EXERCISE PROMPT:
From top to bottom, retype the data exactly, passing over any picture.

RECORDS SUPPLIED:
Content starts

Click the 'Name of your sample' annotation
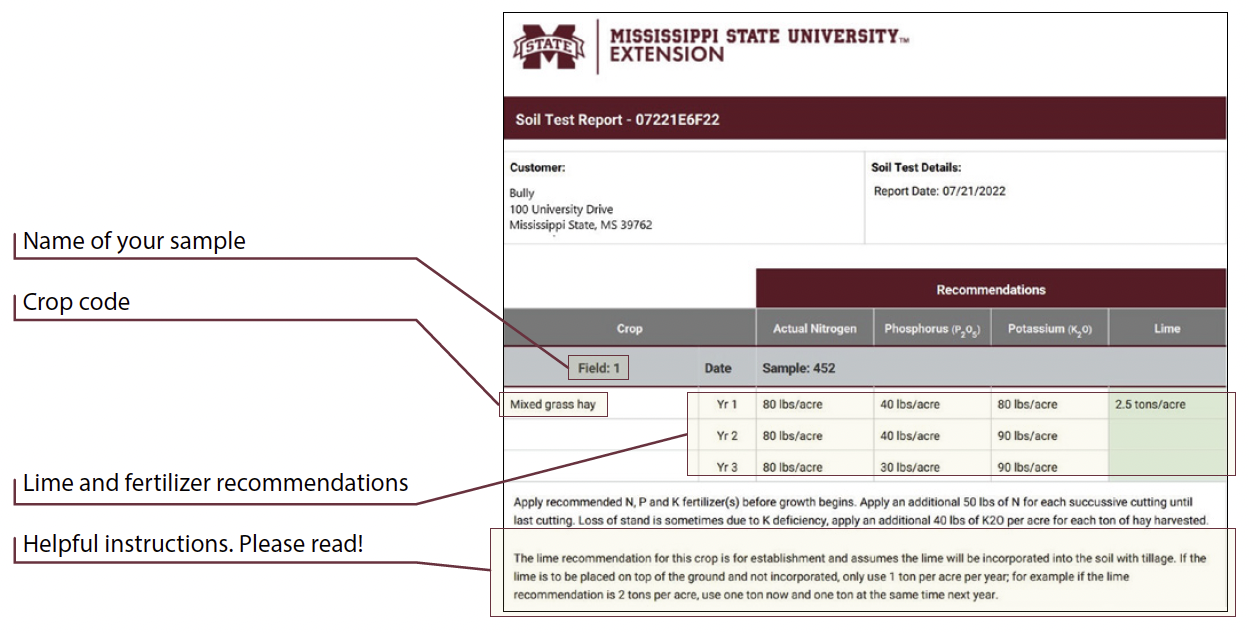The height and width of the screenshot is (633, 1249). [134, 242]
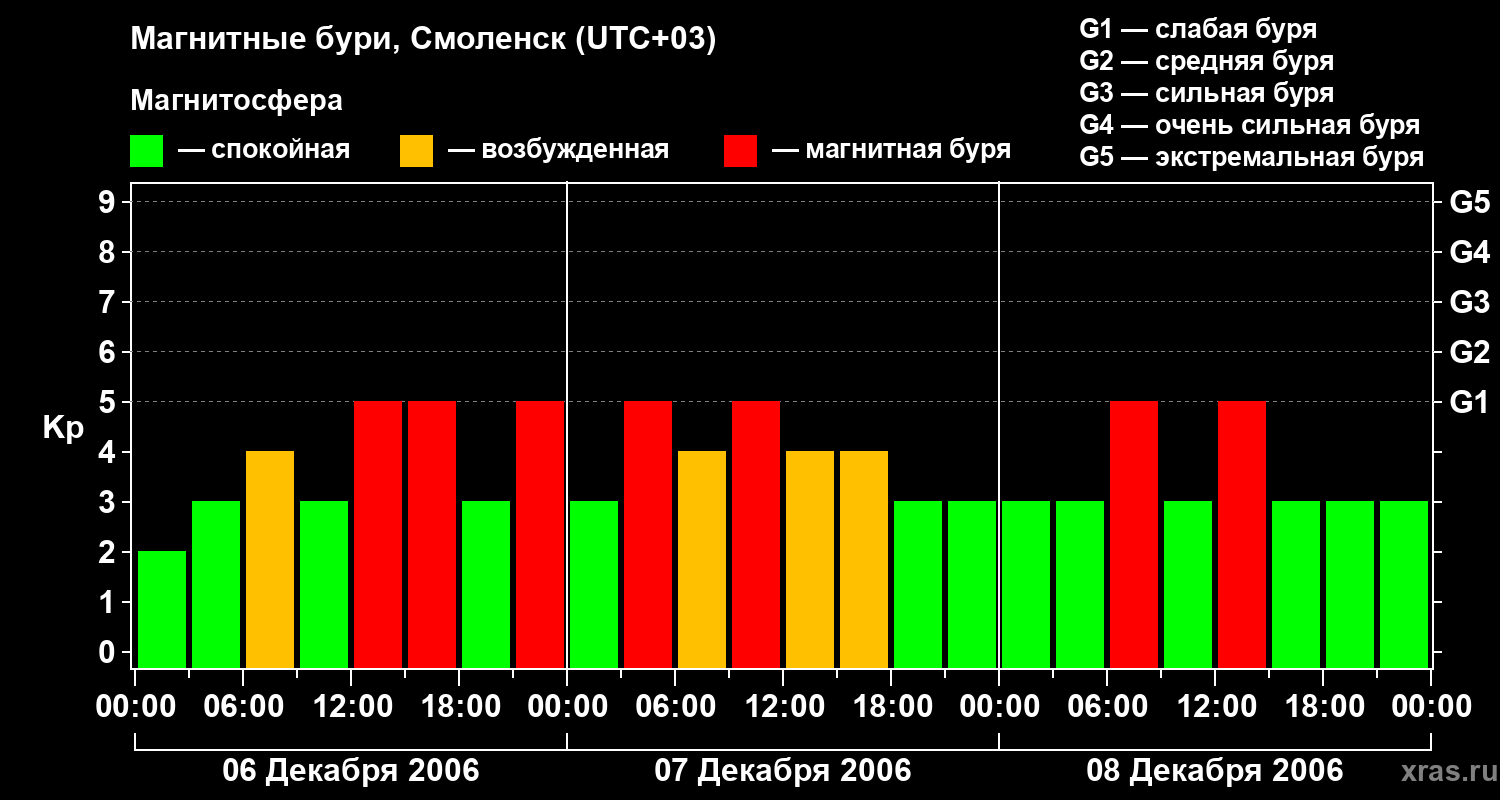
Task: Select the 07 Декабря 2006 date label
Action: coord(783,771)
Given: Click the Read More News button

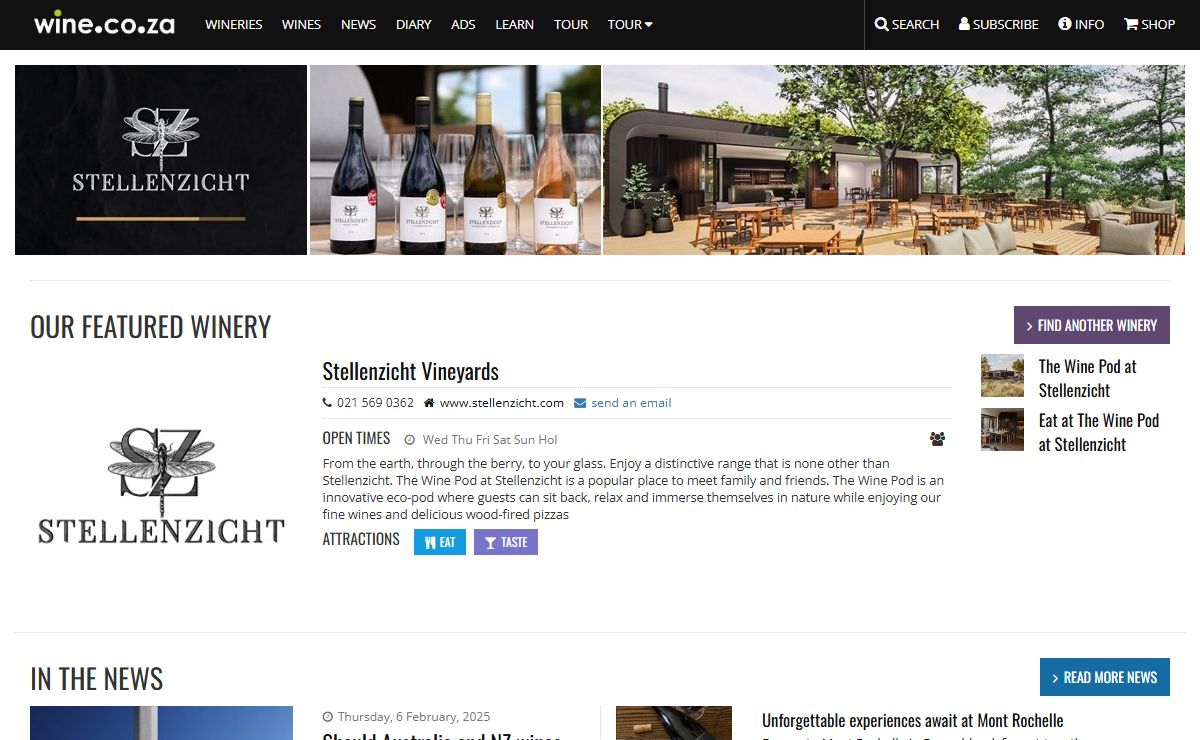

Content ends

TASK OUTPUT:
Click the 'Name of your sample' annotation
The height and width of the screenshot is (633, 1249). [134, 242]
Task: Select the 07 Декабря 2006 date label
Action: coord(783,771)
Given: Click the Read More News button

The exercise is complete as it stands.